List every line in the entries below that contains the string "dimensions". Case counts.
## begin Entries supplied
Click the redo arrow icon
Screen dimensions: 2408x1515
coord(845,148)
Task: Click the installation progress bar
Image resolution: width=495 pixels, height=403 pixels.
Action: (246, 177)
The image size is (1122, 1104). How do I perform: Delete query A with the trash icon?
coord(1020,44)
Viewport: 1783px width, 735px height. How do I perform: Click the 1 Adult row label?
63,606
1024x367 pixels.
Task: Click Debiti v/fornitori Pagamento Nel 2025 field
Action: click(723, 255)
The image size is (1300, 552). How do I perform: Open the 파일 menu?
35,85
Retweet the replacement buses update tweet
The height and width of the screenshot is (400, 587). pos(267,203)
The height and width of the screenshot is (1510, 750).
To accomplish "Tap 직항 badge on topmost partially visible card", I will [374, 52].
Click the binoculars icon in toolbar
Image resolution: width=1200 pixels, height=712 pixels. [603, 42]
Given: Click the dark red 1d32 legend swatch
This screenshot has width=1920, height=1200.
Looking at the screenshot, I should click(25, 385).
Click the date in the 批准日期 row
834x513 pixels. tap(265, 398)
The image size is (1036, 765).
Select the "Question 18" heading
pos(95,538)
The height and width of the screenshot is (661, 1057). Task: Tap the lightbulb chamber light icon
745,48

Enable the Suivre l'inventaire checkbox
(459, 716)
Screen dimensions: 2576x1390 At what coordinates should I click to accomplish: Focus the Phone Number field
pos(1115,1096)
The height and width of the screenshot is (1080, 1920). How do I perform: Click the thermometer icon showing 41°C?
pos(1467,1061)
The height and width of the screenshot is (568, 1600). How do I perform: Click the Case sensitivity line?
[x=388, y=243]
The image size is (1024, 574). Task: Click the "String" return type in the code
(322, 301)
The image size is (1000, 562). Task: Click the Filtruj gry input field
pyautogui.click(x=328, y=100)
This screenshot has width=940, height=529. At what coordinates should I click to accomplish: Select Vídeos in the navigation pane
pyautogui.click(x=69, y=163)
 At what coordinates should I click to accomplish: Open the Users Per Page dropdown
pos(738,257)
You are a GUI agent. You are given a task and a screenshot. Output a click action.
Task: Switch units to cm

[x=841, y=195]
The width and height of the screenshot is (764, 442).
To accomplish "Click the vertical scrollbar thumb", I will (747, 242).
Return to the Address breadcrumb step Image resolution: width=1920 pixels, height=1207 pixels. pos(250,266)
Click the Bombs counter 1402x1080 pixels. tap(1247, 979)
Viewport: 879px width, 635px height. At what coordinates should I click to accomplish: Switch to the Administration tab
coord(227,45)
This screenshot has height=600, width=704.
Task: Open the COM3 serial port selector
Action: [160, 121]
## end Entries supplied
Complete response -
Screen dimensions: 2408x1515
Screen dimensions: 2576x1390 At what coordinates should I click to accomplish: Focus the Phone Number field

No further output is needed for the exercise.